The second guy on the list is no less impressive. Ranking at an impressive 94% would mean that there can be absolutely no mix up with the fact that he was going to be the love of my life. Except that I thought he was gay the first time I met him, and when I was made aware that he was in fact “not gay” I still found his personality too effeminate for my tastes.
That’s just one side of the story, and you haven’t heard the other person’s side yet. I am sure if I feel that way about them, they must not be too excited about hooking up with me either. There are companies out there that are going about their businesses in such a distasteful manner that it threatens Facebook as an enjoyable platform.
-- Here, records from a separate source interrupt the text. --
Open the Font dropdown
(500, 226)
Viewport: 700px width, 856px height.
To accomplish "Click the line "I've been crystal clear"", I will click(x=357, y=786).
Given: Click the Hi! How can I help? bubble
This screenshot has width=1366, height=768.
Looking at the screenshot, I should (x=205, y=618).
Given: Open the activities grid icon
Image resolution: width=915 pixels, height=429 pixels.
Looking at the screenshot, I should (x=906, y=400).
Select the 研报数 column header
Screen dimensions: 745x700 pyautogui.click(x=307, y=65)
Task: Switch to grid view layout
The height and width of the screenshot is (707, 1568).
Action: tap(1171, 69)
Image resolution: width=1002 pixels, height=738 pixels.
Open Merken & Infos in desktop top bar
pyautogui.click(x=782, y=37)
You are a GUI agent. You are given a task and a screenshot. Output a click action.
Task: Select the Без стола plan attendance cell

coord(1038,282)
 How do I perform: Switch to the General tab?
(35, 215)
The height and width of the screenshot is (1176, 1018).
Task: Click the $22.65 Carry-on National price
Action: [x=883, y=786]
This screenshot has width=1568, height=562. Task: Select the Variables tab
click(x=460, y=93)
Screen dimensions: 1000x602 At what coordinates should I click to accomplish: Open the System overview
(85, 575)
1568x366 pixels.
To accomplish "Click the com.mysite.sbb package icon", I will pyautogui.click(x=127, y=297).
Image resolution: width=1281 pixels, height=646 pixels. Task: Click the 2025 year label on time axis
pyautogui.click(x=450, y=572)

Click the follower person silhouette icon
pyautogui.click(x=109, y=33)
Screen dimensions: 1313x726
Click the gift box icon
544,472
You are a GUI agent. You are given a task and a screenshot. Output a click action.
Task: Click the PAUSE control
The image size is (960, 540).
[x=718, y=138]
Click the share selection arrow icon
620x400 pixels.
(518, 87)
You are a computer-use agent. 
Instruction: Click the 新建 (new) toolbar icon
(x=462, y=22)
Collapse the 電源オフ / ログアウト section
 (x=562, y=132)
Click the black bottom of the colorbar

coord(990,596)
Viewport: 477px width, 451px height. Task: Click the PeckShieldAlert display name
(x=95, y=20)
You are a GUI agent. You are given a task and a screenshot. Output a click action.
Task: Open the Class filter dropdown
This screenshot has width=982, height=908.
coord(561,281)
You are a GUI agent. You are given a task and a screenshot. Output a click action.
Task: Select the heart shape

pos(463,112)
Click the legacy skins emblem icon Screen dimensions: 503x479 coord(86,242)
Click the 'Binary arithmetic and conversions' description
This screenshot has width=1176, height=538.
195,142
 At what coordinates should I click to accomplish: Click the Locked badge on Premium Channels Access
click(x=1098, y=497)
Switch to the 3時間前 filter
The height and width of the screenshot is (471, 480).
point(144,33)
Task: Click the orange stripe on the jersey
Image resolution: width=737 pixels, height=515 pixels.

Perfect Match has questionable credibility and their effort is no where near as sophisticated as a dedicated match-matching website like Match.com. Thus the limited function of the app would unlikely be able to calculate the probability of your compatibility with another Facebook user. Don’t be fooled…. while there are a lot of apps on Facebook that have entertainment value but this app is for lack of a better word a dud! It was designed to inspire click-throughs so that you can be lead to a page that serves you blinding ads on a paid services along the lines of astrology, numerology, tarot card reading, relationship feng shui, and all that kind of mystical hocus-pocus that claim to reveal the love of your life if you don’t mind parting with some money.
Guys, we all love Facebook but let’s get real for a moment. Grebooca’s Perfect Match just smells funky and it fails as a match-making application so far. This is bullshit scamming in broad daylight and endorsement of such activity just drags the platform’s standard down. Facebook should consider the state or intentions of the app prior to approving them, or they’re going to piss a lot of users off.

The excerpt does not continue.